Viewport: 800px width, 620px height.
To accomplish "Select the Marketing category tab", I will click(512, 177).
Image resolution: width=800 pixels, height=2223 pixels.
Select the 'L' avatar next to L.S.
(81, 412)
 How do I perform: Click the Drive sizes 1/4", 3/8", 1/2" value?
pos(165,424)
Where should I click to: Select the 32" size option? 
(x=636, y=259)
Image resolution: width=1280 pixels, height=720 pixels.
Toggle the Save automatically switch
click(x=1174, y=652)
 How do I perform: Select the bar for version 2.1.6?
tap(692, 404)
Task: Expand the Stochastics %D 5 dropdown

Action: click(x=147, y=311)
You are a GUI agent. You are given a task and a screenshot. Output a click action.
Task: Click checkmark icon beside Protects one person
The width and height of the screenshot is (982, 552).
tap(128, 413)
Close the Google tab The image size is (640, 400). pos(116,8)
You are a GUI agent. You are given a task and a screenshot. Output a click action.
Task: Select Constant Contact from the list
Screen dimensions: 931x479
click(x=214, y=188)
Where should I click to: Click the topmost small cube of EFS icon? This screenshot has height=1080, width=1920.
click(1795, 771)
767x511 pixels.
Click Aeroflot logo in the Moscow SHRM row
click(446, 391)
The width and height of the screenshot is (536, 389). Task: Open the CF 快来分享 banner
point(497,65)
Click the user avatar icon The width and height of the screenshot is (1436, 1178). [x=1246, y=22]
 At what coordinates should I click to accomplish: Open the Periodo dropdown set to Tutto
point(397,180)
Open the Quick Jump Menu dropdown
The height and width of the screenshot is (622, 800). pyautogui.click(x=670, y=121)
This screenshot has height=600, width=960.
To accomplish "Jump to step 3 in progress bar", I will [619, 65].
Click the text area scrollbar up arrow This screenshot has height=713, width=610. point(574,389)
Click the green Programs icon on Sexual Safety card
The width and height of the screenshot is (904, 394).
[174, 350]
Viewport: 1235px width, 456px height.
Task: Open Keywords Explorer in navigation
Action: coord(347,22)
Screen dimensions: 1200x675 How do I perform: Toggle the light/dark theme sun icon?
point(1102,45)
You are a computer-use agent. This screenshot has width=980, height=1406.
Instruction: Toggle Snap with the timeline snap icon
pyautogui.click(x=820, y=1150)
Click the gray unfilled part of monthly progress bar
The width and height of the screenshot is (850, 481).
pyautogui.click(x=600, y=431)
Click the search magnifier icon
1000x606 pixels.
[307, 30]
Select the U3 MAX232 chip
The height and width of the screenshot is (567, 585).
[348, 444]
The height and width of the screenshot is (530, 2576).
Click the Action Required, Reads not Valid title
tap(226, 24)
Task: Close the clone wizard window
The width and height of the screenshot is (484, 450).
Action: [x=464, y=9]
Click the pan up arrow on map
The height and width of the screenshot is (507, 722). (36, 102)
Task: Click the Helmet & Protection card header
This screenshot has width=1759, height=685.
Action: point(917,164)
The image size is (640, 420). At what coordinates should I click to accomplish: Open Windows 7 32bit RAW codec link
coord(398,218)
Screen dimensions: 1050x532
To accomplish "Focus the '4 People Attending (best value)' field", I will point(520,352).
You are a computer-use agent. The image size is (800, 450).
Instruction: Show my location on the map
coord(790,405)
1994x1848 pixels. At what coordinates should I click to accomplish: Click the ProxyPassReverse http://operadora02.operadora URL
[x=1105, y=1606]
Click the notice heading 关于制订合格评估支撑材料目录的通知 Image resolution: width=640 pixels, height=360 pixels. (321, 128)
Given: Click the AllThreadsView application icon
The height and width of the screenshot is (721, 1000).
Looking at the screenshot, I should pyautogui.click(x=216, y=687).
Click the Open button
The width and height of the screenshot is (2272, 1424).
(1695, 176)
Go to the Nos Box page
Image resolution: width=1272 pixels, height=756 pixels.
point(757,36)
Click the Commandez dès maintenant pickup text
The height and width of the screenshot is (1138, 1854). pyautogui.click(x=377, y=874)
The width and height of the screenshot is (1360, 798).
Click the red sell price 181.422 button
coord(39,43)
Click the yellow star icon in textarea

Task goal — After locating the line containing "Click the red sell price 181.422 button", give that line and every later line of the listing again exactly, up to and including the last.

Answer box —
Click the red sell price 181.422 button
coord(39,43)
Click the yellow star icon in textarea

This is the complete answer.